The Serenissima Ferrari Berlintetta of Fernando Tavano and Colin Davis did 119 laps before the V12 gave up.
 Another look at the Ferrari.  The classic look of the short wheelbase 250GT is ageless.  One of the ionic cars of the 60’s.  Remember that in 1961 Denise McCluggage drove one from NYC to Sebring, won the race and drove it home.
 The All American Berlinetta of Charlie Hayes, Chuck Dietrich and Carl Haas.  Yes, the same Carl Haas the Lola importer and later partner with Paul Newman in the Newman-Haas Indy car team.

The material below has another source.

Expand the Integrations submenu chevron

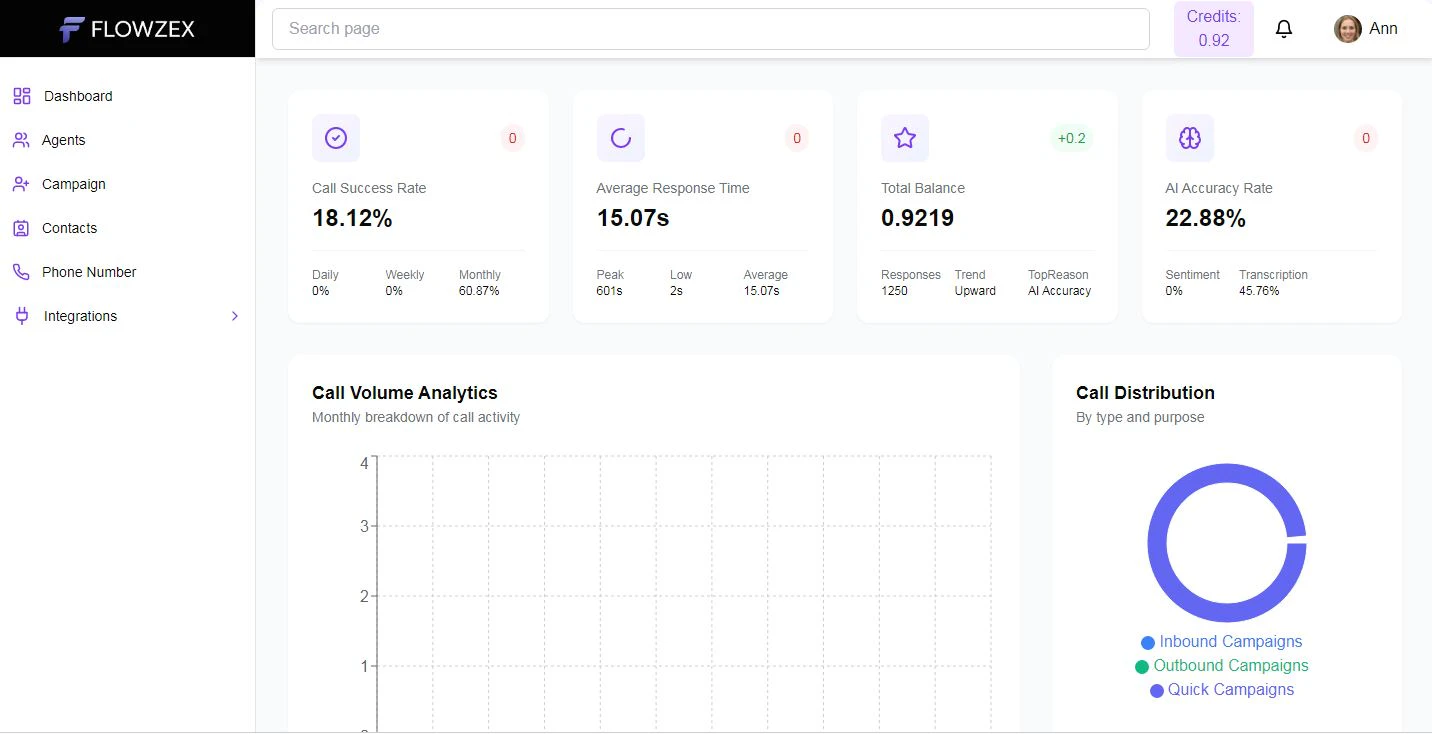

 The #27 car was running at the finish but had problems during the day and completed only 149 laps in 34th place.
 A second Ferrari 248SP was for North American drivers Buck Fulp (US) and Peter Ryan (CDN).  While the Rodriguez boys in the sister #34 were quicker, this car ran most of the whole day to finish 13th.
 This car was changed at the factory to the small V8 and became a 268SP.  The Rodriguea boys drove it at the Nurburgring 1,000 but Pedro put it in a ditch and the car never finished.  Later in its life it became a Walmart car in the hands of Rob Walton.
 The Corvettes were beginning to figure long distance races and how to finish.  This car driven by BARC member Don Yenko and Ed Lowther finished 19th.
 The number 3 Vette of Johnny Allen and George Robertson stayed parked on the back straight with its 283 engine seized.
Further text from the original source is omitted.